Addressing a crowd gathered at Harvard Law School to celebrate the life of Martin Luther King, Jr., Allen Counter, a Harvard Medical School professor of neurology, said, “As I look out at this diverse crowd, I realize that you are Dr. King’s dream.  He would be so pleased to see you like this.”

The celebration of Martin Luther King, Jr. Day at Harvard Law School on Monday, Jan. 23, featured a panel consisting of Counter and Preston Williams, a theology professor at Harvard Divinity School.  Harvard Law School Clinical Professor Ronald Sullivan ’94 moderated. Students from across the University, including students from the Medical School, the Divinity School, the Kennedy School, the Business School, and Harvard College attended the celebration.

With a focus on King’s impact on the law, the conversation ranged from deep discussions of natural law to lighthearted remarks about rapper Dr. Dre. Williams brought a wealth of knowledge and academic study on the topic of King, and Counter’s anecdotes made King’s life seem vivid and immediate to the students.

Williams, who was the inaugural director of Harvard’s W.E.B. Du Bois Institute for African and African-American Research, expressed the importance of King’s courage of conviction in the face of intense adversity and compared the abuse King endured to the suffering of Jesus Christ on the cross.  He said that King’s insistence upon nonviolence was a result not only of his theological background and studies of Christianity, but also his studies of Ghandi.  It was this nonviolent approach that ultimately proved successful in the Civil Rights movement.
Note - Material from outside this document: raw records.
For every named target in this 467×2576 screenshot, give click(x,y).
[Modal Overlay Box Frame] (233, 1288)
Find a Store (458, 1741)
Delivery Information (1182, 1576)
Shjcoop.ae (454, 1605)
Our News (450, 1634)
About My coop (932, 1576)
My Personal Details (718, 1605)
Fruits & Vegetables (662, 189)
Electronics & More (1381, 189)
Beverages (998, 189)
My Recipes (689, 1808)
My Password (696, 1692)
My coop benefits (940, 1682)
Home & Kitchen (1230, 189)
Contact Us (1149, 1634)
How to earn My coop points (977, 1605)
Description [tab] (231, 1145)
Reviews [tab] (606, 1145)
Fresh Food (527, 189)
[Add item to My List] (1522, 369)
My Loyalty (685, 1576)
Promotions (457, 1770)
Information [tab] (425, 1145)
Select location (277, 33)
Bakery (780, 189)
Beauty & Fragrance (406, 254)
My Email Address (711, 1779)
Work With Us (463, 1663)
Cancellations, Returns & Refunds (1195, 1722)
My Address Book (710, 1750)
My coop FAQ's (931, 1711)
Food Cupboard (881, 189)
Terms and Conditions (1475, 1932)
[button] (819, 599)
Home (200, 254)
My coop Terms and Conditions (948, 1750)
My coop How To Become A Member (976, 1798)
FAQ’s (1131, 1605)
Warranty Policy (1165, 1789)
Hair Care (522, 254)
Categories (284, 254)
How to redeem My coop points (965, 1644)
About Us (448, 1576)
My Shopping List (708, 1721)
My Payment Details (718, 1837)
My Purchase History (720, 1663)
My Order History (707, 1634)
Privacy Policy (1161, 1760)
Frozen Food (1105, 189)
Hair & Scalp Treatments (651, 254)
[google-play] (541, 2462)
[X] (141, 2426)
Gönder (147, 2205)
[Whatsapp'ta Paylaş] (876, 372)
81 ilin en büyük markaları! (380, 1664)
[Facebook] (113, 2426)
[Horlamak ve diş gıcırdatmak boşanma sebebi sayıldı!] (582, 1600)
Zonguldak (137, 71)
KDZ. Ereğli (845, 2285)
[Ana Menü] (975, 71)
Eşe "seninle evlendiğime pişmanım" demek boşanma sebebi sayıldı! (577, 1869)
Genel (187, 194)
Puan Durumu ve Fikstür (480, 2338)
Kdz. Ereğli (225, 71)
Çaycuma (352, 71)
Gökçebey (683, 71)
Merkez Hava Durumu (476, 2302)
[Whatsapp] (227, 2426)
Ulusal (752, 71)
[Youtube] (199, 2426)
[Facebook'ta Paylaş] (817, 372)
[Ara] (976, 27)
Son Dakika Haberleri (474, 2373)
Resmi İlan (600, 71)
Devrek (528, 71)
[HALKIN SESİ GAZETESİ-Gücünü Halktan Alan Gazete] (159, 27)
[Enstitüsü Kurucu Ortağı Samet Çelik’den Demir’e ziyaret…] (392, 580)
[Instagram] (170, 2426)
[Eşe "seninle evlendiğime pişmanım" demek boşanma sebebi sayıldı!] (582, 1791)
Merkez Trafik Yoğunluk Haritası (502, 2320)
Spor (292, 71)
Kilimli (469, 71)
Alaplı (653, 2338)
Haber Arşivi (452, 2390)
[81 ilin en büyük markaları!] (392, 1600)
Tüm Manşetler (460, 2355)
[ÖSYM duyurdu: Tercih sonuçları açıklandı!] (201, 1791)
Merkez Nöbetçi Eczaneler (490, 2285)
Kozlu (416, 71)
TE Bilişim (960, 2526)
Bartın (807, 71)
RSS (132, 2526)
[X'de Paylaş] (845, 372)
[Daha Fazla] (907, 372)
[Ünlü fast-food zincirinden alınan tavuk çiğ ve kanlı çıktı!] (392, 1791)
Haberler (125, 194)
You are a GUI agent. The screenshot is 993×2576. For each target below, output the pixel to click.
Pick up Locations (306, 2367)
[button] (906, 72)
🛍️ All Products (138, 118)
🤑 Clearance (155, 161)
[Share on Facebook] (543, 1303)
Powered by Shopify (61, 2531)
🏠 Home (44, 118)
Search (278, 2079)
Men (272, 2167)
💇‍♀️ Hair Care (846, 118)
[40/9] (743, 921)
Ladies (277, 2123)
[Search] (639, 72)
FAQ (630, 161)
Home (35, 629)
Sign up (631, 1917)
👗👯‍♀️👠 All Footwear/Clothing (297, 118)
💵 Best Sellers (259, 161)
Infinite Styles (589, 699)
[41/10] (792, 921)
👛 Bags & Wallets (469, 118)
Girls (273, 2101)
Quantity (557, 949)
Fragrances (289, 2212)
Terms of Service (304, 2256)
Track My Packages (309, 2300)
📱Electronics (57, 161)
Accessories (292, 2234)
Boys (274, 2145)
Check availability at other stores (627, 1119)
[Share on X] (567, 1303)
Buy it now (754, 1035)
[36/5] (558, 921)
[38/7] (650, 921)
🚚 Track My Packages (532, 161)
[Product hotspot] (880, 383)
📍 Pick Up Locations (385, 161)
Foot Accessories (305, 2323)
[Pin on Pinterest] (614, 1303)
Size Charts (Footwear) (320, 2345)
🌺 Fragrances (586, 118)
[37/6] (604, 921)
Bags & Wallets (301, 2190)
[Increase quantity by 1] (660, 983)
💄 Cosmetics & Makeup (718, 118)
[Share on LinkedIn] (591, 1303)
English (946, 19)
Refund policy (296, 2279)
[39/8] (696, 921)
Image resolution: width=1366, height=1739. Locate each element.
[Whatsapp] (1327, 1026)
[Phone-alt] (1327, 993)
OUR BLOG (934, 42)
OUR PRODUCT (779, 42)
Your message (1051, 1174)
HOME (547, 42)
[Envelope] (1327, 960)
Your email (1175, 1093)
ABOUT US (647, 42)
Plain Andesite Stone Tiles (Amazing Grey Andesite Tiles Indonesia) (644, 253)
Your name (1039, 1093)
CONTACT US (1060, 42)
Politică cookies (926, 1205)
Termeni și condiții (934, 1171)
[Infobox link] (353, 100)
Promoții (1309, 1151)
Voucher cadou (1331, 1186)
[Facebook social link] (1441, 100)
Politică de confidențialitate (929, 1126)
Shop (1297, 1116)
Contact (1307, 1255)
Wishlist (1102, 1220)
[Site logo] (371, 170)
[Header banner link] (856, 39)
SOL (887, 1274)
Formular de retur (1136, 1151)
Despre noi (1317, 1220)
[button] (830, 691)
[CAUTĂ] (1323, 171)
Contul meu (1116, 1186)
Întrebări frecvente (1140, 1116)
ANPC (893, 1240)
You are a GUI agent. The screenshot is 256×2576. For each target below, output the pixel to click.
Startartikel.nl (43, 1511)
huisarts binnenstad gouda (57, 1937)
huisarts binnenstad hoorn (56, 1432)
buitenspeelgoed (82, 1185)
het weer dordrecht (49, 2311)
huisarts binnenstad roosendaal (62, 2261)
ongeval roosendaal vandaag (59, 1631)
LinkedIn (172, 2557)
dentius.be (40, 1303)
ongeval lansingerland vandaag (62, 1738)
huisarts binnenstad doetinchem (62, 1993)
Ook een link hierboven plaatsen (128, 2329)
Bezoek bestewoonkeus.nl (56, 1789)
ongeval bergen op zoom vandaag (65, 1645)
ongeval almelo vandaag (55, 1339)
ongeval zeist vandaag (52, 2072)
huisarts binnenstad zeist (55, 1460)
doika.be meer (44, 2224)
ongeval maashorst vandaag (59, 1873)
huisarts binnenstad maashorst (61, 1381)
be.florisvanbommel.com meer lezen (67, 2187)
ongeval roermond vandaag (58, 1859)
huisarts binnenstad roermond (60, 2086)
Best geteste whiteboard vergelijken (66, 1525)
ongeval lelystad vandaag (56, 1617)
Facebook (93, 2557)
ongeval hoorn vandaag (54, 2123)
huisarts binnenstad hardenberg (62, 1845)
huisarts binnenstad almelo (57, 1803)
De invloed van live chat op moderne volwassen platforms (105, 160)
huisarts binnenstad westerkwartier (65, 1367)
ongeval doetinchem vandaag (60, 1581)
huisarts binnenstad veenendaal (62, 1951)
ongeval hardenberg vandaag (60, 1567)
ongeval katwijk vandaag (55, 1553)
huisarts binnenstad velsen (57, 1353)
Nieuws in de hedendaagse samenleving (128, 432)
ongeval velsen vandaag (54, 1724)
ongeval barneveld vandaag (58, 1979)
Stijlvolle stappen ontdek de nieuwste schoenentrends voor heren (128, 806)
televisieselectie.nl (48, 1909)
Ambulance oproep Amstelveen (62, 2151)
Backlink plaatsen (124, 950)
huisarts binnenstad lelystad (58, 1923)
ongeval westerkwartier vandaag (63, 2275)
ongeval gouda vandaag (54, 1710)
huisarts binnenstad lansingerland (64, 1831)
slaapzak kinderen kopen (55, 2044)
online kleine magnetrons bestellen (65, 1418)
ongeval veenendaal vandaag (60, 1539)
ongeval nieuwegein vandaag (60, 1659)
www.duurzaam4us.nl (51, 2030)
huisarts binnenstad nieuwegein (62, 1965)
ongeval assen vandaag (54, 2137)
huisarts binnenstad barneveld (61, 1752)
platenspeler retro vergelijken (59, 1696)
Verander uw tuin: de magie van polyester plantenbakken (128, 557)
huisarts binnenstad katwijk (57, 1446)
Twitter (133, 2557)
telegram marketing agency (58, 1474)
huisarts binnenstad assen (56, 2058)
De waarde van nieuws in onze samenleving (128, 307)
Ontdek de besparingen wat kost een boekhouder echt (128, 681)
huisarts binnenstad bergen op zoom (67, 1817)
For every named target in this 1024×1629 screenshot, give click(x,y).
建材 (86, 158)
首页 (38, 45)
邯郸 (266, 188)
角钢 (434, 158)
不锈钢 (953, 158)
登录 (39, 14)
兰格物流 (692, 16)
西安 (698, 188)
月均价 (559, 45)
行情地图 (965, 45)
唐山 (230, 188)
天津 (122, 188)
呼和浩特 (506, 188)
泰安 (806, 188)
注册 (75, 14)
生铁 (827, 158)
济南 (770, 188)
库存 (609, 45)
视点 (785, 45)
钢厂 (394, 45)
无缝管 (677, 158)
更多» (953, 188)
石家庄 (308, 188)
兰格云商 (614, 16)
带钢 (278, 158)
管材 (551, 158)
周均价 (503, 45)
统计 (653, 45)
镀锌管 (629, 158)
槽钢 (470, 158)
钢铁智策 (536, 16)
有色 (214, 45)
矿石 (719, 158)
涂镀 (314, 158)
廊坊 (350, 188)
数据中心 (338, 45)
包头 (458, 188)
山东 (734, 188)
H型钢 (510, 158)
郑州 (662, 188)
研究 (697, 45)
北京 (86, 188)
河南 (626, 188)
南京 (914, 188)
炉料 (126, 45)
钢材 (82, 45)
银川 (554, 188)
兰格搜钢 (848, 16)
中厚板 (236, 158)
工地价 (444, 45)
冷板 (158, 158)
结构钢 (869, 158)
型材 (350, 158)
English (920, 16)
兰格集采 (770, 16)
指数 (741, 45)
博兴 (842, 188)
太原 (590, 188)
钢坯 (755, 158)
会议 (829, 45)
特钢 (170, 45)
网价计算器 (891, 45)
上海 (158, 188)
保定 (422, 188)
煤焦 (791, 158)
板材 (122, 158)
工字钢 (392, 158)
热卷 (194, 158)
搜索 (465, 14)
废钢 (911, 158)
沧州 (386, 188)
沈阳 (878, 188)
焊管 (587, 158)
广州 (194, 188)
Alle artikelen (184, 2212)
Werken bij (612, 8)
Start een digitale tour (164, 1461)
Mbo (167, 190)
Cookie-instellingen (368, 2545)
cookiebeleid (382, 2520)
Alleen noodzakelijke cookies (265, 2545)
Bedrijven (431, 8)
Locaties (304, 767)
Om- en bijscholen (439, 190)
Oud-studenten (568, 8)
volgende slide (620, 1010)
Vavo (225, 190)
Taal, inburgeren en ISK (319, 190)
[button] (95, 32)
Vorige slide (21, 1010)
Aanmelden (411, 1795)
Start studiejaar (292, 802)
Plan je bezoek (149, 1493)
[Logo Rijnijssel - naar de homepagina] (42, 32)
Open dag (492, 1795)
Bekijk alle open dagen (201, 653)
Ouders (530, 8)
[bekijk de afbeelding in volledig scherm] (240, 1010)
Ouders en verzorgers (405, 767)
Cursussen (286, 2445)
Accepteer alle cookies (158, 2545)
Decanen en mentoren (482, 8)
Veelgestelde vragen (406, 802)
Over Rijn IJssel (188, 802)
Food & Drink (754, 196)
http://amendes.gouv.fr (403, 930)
Counter, director of the Harvard Foundation, an agency to promote intercultural understanding, emphasized the importance of the nonviolent approach, pointing out that King was right to recognize that after the Civil Rights movement was over, blacks would have to live with the whites they challenged.  Despite the nonviolent methods, violence still erupted from whites frightened by change.  The 1963 bombing of a church in Birmingham that resulted in the death of four young girls is what really opened the eyes of the whole world to the hatred and injustice in America, said Counter.

Sullivan posed some difficult questions to the panelists, moderating them through topics including convergence theory, Vietnam, and Malcolm X. King’s “Letter from a Birmingham Jail” and Nobel Peace Prize speech, and even President Obama’s Nobel Peace Prize speech, were also discussed.

Williams’ and Counter’s message was clear: Young people need to find the courage to stand up against unjust laws.  When asked about the Occupy Movement, Counter remarked that he was simply glad to see young people finally inspired and actually doing something.  The principles of peace and love will help as young people try to use good means to achieve good ends, just as Martin Luther King did, he added.

The push for a celebration at Harvard Law School came about when third-year law student J. Hillyer Jennings won a T.J. Duane Community Development Grant through HL Central, a group dedicated to building community at HLS.  Originally from LaGrange, Ga., Jennings started the HLS Georgia Club in his second year at HLS and found support for the event among other HLS Student Organizations, including the following co-sponsoring groups: HLS Black Law Students Association, Southern Legal Society, and HL Central.  Several Atlanta-based law firms, the Harvard Club of Georgia, and the bar review course company Barbri all contributed and helped make the event possible.